As a general rule, superfights often deflate expectations. Duran quits. Lewis thrashes Tyson. Mayweather outstrategizes Pacquiao. The same could certainly not be said for Hagler-Hearns. Hagler, at 31 years old, had come up the hard way. There had been no great fanfare as the Massachusetts native worked his way up boxing’s grinding ladder. Hagler had to do it all on his own, plugging up through obscurity to televised fights to – finally – a major bout with Roberto Duran. Hagler’s victory over the Panamanian legend finally shot the bald headed warrior into the stratosphere. Which meant that his name now meant money.
Yet Detroit’s Hearns – known as “The Hitman” for a very good and obvious reason – was looking for more than money. He was looking for Hagler’s belts, as well as for legacy. A tall, lanky ring assassin with top level boxing skills that almost matched his disturbingly powerful right hand, the 26 year old had already fought two explosive, high level battles on the big stage. One was a classic with Ray Leonard, which Hearns had barely lost. The other was against the same Roberto Duran who Hagler had found himself in a real contest with a few years earlier. Unlike Hagler, who had to settle for a decision against Duran, Hearns knocked the famed warrior out in the second round. It wasn’t just any knockout, either, it was one for the ages. For Hearn’s right hand literally put the great Duran face first onto the canvas.
The obvious question had now presented itself to the world: How would Hagler handle such a menace, should Hearns move up to middleweight from the junior middleweight division? On April 15th 1985, at a packed Caesar’s Palace in Las Vegas, the world found out.
Hearn’s entered the ring looking relaxed. Hagler entered the ring looking like a Star War’s villain, his bald head covered both in shadow and by the hood of his robe. Moving towards his rendezvous with Hearns, all that could be seen clearly of the man were the punches he was throwing.

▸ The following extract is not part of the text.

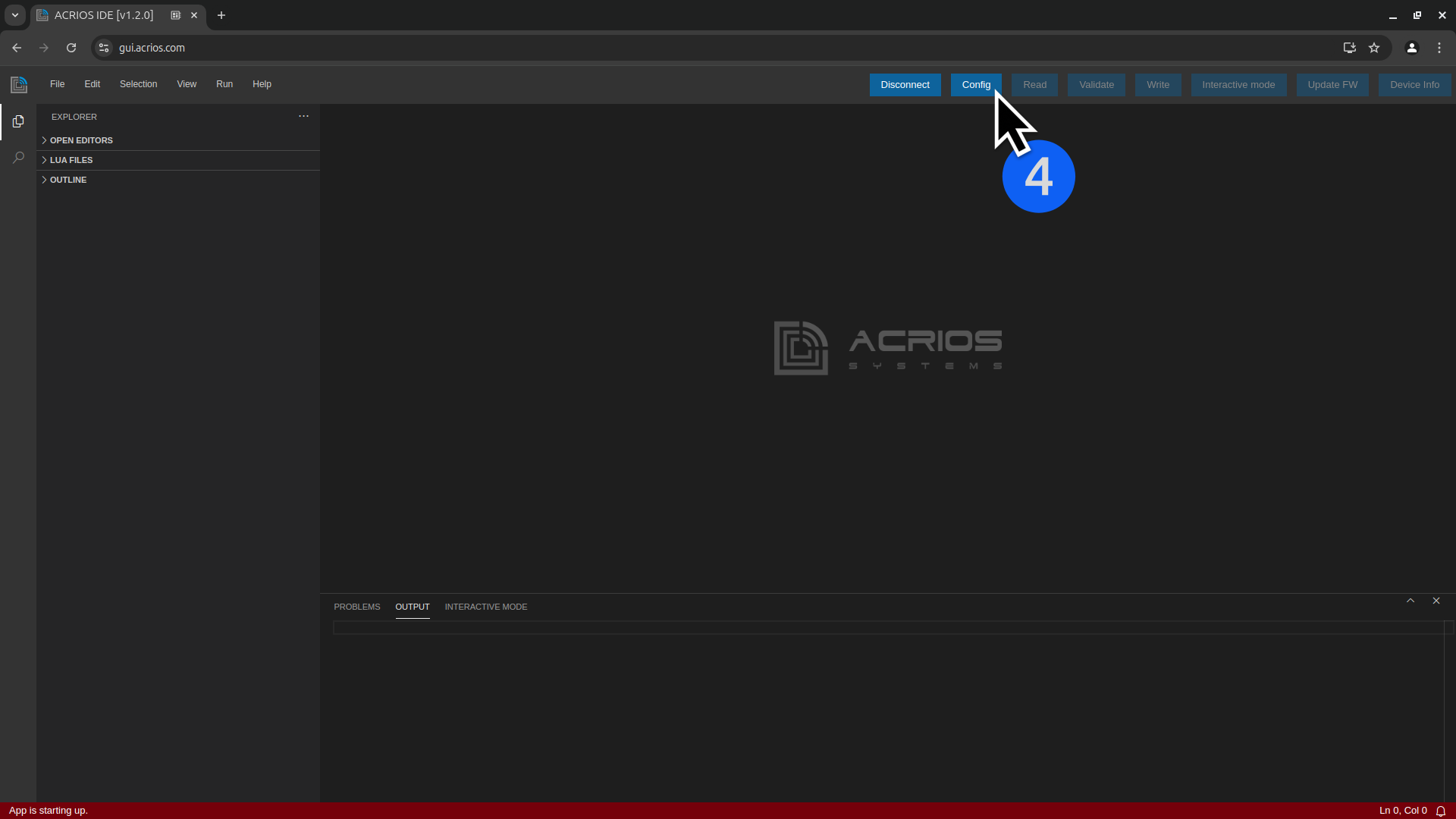The height and width of the screenshot is (819, 1456).
Task: Click the Update FW button
Action: click(x=1333, y=84)
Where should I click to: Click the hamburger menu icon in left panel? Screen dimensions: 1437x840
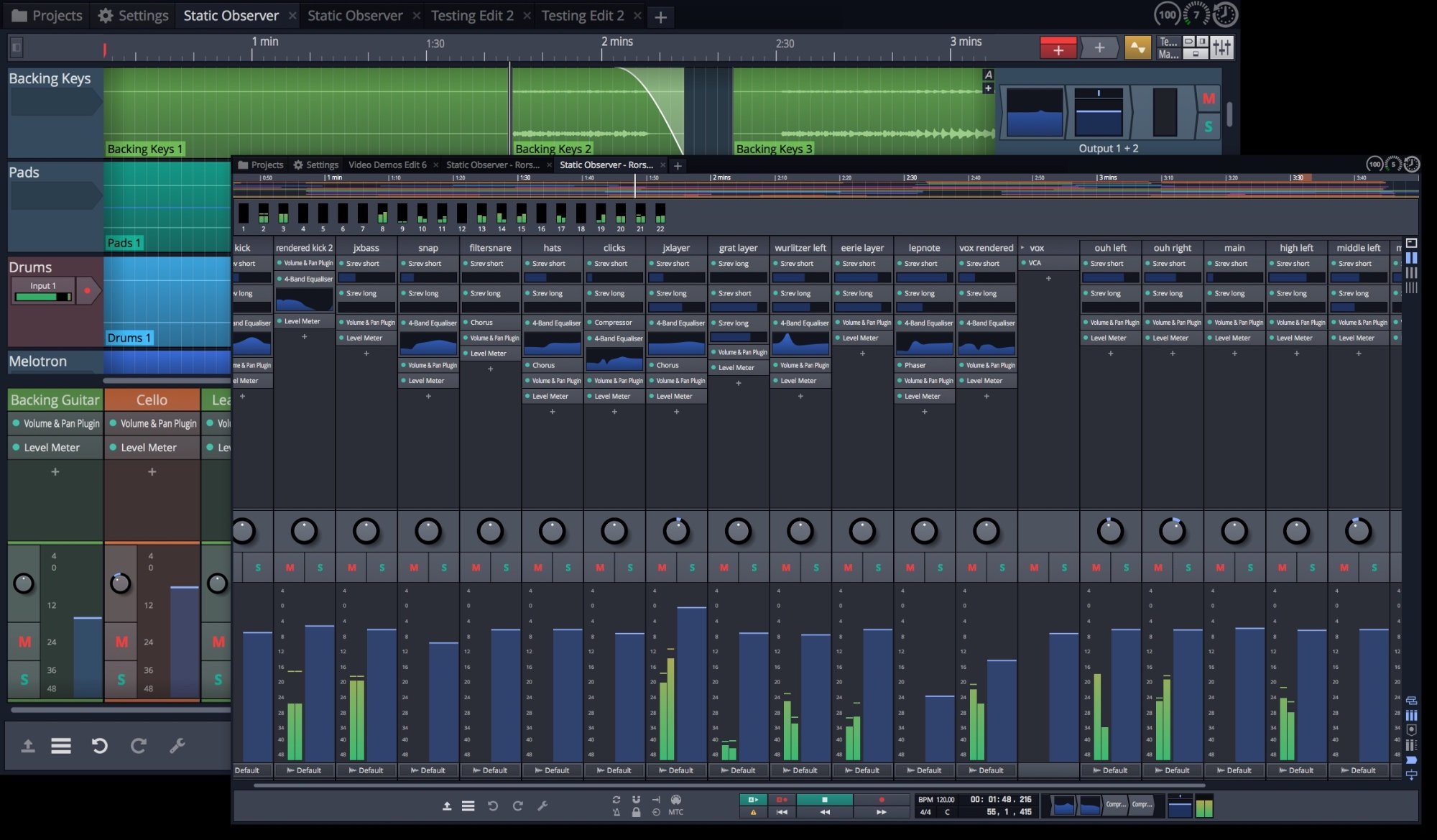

Soon enough, the robe was off and Hagler, his face now clear to the world, was standing inches away from his opponent as referee Richard Steele gave instructions. The difference in height was considerable. Hearns, quite simply, towered over his man. One could be be forgiven for wondering how the defending champion would even be able to reach his opponent.
That question was quickly answered at the opening bell, for Hagler went straight at Hearns. A highly regarded practitioner of the jab, Hagler had decided to put that weapon aside and simply go for the kill. This was Thomas Hearns, however, the very definition of ring power. And, true to form, Hearns nailed the defending champion. Hagler survived the shot and the two men continued to engage in a school yard brawl on steroids for the remainder of the round. One landed hard, then the other, all at a lightning fast pace. The crowd roared. The commentators roared. The fists roared. Truly, it was a round for the ages (the greatest in boxing history as far as this writer is concerned – even greater than the off the wall first round between Dempsey and Firpo).
The second round was a fairly normal affair – if by normal one means a high octane three minutes of combat between two masters at their peak. Then, however, came the third. Hearns had taken to boxing rather than engaging. What’s more, Hagler had a cut and was bleeding badly. Steele stopped the fight and called in the ring doctor. The doctor took a quick look at Hagler, then gave the go ahead to continue. Hagler, though, knew the reality of the situation. With an active cut, he might well now be fighting against the clock. It was time to bring matters to a violent conclusion.
Withing seconds, Hagler fired a thunderous right that sent Hearns stumbling across the ring like a vaudevillian playing drunk. Hagler raced forward, firing away. Another terrific right sent Hearns flat on his back. Like all great fighters, Hearns was determined to resume fighting. He managed to get back to his feet in time to beat the count, but it was clear the bout was over. Seeing that Hearns was unable to continue, Steele wisely stopped the fight. Hagler had emerged victorious in a war that wouldn’t soon be forgotten.
Perhaps surprisingly, the two men never met in the ring again.